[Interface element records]
___

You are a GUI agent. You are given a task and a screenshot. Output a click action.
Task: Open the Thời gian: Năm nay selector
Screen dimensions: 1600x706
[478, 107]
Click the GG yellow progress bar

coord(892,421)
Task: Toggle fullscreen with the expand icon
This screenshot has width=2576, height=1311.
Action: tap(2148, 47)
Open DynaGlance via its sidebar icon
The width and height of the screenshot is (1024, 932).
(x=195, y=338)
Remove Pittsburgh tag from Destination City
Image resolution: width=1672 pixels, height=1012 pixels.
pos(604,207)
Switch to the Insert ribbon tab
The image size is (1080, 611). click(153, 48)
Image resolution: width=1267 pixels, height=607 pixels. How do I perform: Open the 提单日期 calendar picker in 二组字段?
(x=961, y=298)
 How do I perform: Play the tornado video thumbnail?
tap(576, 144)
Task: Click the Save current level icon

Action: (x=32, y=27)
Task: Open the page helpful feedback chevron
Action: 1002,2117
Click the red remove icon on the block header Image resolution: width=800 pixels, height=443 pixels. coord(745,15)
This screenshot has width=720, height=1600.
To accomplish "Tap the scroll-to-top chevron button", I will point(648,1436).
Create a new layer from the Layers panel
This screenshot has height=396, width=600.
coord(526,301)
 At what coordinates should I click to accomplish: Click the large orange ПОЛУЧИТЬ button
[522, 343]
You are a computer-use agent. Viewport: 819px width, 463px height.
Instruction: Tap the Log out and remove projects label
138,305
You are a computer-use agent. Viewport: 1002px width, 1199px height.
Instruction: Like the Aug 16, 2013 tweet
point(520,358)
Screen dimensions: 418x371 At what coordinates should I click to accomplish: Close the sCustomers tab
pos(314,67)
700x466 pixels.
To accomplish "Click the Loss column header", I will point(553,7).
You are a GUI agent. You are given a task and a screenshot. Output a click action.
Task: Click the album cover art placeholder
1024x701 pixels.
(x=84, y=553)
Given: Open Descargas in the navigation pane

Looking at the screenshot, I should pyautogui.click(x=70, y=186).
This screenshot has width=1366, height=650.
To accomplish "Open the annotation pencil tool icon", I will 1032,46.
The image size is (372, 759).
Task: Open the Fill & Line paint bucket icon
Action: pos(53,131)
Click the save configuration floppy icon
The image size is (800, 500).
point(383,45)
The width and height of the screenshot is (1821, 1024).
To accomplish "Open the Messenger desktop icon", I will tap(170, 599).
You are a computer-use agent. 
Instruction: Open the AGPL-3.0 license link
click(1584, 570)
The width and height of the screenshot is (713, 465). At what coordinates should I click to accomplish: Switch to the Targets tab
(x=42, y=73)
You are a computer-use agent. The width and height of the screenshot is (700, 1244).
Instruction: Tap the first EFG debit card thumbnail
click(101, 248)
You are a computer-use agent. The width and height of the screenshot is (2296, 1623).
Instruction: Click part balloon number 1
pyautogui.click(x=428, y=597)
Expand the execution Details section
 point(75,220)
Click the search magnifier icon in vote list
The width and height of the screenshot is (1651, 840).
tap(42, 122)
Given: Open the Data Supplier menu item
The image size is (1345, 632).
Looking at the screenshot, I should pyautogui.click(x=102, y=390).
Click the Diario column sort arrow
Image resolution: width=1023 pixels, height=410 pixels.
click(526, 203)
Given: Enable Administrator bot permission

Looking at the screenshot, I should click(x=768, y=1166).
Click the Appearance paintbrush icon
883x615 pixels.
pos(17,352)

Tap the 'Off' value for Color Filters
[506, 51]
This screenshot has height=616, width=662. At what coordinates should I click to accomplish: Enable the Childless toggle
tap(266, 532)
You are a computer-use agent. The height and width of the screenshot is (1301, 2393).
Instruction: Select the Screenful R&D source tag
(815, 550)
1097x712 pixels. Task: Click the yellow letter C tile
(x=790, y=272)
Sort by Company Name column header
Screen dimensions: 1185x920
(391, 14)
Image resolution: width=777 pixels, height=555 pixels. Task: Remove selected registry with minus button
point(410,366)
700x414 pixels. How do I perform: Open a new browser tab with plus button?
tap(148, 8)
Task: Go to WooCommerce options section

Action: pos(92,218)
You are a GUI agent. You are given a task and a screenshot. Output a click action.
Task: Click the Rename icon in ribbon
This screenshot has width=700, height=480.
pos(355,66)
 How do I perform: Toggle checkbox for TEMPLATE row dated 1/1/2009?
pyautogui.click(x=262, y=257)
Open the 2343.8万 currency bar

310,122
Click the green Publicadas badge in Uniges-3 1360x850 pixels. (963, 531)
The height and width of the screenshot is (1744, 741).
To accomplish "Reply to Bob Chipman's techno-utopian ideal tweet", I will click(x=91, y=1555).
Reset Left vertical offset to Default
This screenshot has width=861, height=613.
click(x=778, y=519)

___

* [Work to complete]:
Reproduce every line of the records above verbatim, from the first to the last.

* [Task result]:
You are a GUI agent. You are given a task and a screenshot. Output a click action.
Task: Open the Thời gian: Năm nay selector
Screen dimensions: 1600x706
[478, 107]
Click the GG yellow progress bar

coord(892,421)
Task: Toggle fullscreen with the expand icon
This screenshot has width=2576, height=1311.
Action: tap(2148, 47)
Open DynaGlance via its sidebar icon
The width and height of the screenshot is (1024, 932).
(x=195, y=338)
Remove Pittsburgh tag from Destination City
Image resolution: width=1672 pixels, height=1012 pixels.
pos(604,207)
Switch to the Insert ribbon tab
The image size is (1080, 611). click(153, 48)
Image resolution: width=1267 pixels, height=607 pixels. How do I perform: Open the 提单日期 calendar picker in 二组字段?
(x=961, y=298)
 How do I perform: Play the tornado video thumbnail?
tap(576, 144)
Task: Click the Save current level icon

Action: (x=32, y=27)
Task: Open the page helpful feedback chevron
Action: 1002,2117
Click the red remove icon on the block header Image resolution: width=800 pixels, height=443 pixels. coord(745,15)
This screenshot has width=720, height=1600.
To accomplish "Tap the scroll-to-top chevron button", I will point(648,1436).
Create a new layer from the Layers panel
This screenshot has height=396, width=600.
coord(526,301)
 At what coordinates should I click to accomplish: Click the large orange ПОЛУЧИТЬ button
[522, 343]
You are a computer-use agent. Viewport: 819px width, 463px height.
Instruction: Tap the Log out and remove projects label
138,305
You are a computer-use agent. Viewport: 1002px width, 1199px height.
Instruction: Like the Aug 16, 2013 tweet
point(520,358)
Screen dimensions: 418x371 At what coordinates should I click to accomplish: Close the sCustomers tab
pos(314,67)
700x466 pixels.
To accomplish "Click the Loss column header", I will point(553,7).
You are a GUI agent. You are given a task and a screenshot. Output a click action.
Task: Click the album cover art placeholder
1024x701 pixels.
(x=84, y=553)
Given: Open Descargas in the navigation pane

Looking at the screenshot, I should pyautogui.click(x=70, y=186).
This screenshot has width=1366, height=650.
To accomplish "Open the annotation pencil tool icon", I will 1032,46.
The image size is (372, 759).
Task: Open the Fill & Line paint bucket icon
Action: pos(53,131)
Click the save configuration floppy icon
The image size is (800, 500).
point(383,45)
The width and height of the screenshot is (1821, 1024).
To accomplish "Open the Messenger desktop icon", I will tap(170, 599).
You are a computer-use agent. 
Instruction: Open the AGPL-3.0 license link
click(1584, 570)
The width and height of the screenshot is (713, 465). At what coordinates should I click to accomplish: Switch to the Targets tab
(x=42, y=73)
You are a computer-use agent. The width and height of the screenshot is (700, 1244).
Instruction: Tap the first EFG debit card thumbnail
click(101, 248)
You are a computer-use agent. The width and height of the screenshot is (2296, 1623).
Instruction: Click part balloon number 1
pyautogui.click(x=428, y=597)
Expand the execution Details section
 point(75,220)
Click the search magnifier icon in vote list
The width and height of the screenshot is (1651, 840).
tap(42, 122)
Given: Open the Data Supplier menu item
The image size is (1345, 632).
Looking at the screenshot, I should pyautogui.click(x=102, y=390).
Click the Diario column sort arrow
Image resolution: width=1023 pixels, height=410 pixels.
click(526, 203)
Given: Enable Administrator bot permission

Looking at the screenshot, I should click(x=768, y=1166).
Click the Appearance paintbrush icon
883x615 pixels.
pos(17,352)

Tap the 'Off' value for Color Filters
[506, 51]
This screenshot has height=616, width=662. At what coordinates should I click to accomplish: Enable the Childless toggle
tap(266, 532)
You are a computer-use agent. The height and width of the screenshot is (1301, 2393).
Instruction: Select the Screenful R&D source tag
(815, 550)
1097x712 pixels. Task: Click the yellow letter C tile
(x=790, y=272)
Sort by Company Name column header
Screen dimensions: 1185x920
(391, 14)
Image resolution: width=777 pixels, height=555 pixels. Task: Remove selected registry with minus button
point(410,366)
700x414 pixels. How do I perform: Open a new browser tab with plus button?
tap(148, 8)
Task: Go to WooCommerce options section

Action: pos(92,218)
You are a GUI agent. You are given a task and a screenshot. Output a click action.
Task: Click the Rename icon in ribbon
This screenshot has width=700, height=480.
pos(355,66)
 How do I perform: Toggle checkbox for TEMPLATE row dated 1/1/2009?
pyautogui.click(x=262, y=257)
Open the 2343.8万 currency bar

310,122
Click the green Publicadas badge in Uniges-3 1360x850 pixels. (963, 531)
The height and width of the screenshot is (1744, 741).
To accomplish "Reply to Bob Chipman's techno-utopian ideal tweet", I will click(x=91, y=1555).
Reset Left vertical offset to Default
This screenshot has width=861, height=613.
click(x=778, y=519)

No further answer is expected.